La CSC a constaté qu’il y avait chevauchement entre l’action de 2020 et la requête de 2021, étant donné que cette dernière représente un cas particulier de la question générale concernant l’obligation de consulter soulevée dans l’action de 2020. Cependant, la CSC a estimé qu’un tel chevauchement ne soulevait pas de préoccupations au sujet de l’intégrité du processus juridictionnel ou d’autres principes fondamentaux comme la cohérence, le caractère définitif des instances ou l’économie des ressources judiciaires. Selon la CSC, la requête de 2021 constitue pour MNS un mécanisme approprié afin de contester les permis et de solliciter une réparation intérimaire pour la violation potentielle du titre ancestral et des droits ancestraux de récolte commerciale qu’elle revendique. Par conséquent, la doctrine de l’abus de procédure ne s’opposait pas à la requête de 2021. La Cour a estimé que, même s’il y avait possibilité de résultats incompatibles si l’action de 2020 et la requête de 2021 continuaient d’être instruites en parallèle et aboutissaient à des réponses différentes quant à la question de savoir si la Province est tenue à une obligation de consulter au sujet du titre ancestral et des droits ancestraux de récolte commerciale, la gestion de l’instance pourrait constituer un meilleur moyen de parer à cette incompatibilité potentielle que la radiation des actes de procédure. Un exemple de cela serait l’ajournement de la requête de 2021.
Points à retenir
La décision confirme que les communautés autochtones peuvent demander une révision judiciaire de certaines décisions de la Couronne sur la base de l’obligation de consultation, tout en plaidant l’existence des droits ou des titres qu’elles revendiquent, qui sont le fondement de l’obligation de consultation de la Couronne.

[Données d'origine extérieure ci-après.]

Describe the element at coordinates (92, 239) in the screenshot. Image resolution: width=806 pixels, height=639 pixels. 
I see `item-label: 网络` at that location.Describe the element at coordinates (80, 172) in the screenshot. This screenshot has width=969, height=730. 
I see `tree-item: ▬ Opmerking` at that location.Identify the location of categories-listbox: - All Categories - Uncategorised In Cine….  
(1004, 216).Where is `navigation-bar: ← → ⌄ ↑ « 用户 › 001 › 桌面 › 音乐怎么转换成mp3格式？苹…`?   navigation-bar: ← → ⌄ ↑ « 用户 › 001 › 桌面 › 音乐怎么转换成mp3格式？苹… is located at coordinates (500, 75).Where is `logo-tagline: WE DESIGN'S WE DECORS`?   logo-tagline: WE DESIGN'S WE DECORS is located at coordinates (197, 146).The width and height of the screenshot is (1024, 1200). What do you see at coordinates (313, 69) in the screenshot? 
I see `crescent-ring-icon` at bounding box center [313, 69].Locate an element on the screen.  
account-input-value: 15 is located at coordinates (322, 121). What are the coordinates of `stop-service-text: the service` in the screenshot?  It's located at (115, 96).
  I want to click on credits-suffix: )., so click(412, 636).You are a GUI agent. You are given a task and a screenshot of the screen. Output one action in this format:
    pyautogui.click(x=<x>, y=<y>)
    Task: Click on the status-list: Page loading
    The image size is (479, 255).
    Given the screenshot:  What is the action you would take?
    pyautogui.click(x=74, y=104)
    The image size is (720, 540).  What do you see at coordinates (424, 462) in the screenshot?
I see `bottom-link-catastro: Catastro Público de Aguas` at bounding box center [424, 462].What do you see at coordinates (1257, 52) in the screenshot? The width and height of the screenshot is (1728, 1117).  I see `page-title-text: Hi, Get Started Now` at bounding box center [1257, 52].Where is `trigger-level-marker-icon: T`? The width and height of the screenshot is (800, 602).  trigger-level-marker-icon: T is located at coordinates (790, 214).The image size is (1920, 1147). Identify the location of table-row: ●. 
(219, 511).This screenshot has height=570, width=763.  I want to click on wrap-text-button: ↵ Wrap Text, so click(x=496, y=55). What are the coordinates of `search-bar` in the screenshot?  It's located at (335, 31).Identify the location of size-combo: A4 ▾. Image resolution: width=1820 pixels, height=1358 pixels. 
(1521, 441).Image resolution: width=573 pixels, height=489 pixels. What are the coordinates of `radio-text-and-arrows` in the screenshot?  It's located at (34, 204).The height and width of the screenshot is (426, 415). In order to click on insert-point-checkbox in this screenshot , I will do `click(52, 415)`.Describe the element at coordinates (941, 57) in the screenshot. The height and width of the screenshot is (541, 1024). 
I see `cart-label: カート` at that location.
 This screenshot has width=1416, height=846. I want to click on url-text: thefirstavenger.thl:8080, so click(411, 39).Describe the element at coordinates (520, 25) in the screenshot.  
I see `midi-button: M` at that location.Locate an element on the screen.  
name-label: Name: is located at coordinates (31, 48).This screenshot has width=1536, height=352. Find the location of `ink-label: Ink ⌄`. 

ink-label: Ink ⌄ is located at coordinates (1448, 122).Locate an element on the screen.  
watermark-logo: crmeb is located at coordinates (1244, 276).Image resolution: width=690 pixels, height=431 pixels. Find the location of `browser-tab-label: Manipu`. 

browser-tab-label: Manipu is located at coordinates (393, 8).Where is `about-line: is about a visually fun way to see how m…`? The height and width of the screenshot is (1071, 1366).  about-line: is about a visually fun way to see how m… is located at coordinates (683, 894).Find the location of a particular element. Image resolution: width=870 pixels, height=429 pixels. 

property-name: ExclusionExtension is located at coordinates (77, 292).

En outre, la décision précise que des procédures judiciaires multiples liées aux mêmes revendications autochtones ne portent pas automatiquement atteinte à la doctrine de l’abus de procédure.
Toutefois, la Cour a reconnu que l’incompatibilité de décisions constituait toujours une préoccupation et que les processus juridictionnels, tels que la gestion des instances, devaient être utilisés pour promouvoir des principes tels que l’économie des ressources judiciaires, le caractère définitif des instances et l’intégrité de l’administration de la justice, dans le cas des procédures qui sont susceptibles de se chevaucher et qui risquent d’aboutir à des résultats incompatibles.